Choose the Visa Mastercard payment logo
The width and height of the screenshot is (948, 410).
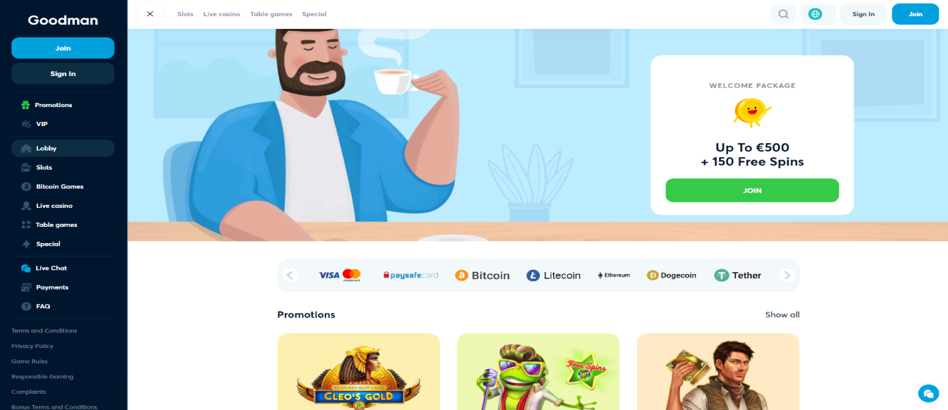[x=340, y=275]
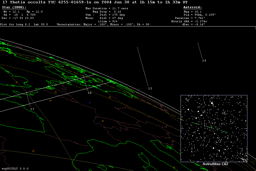Click the time marker labeled 15
This screenshot has height=171, width=256.
coord(150,88)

****************

**TASK DIRECTIONS:** All of the lines above must be printed again exactly, and no picture may appear in the copy.

**TASK SOLUTION:**
Choose the Visa Mastercard payment logo
The width and height of the screenshot is (948, 410).
[x=340, y=275]
Click the time marker labeled 15
This screenshot has height=171, width=256.
coord(150,88)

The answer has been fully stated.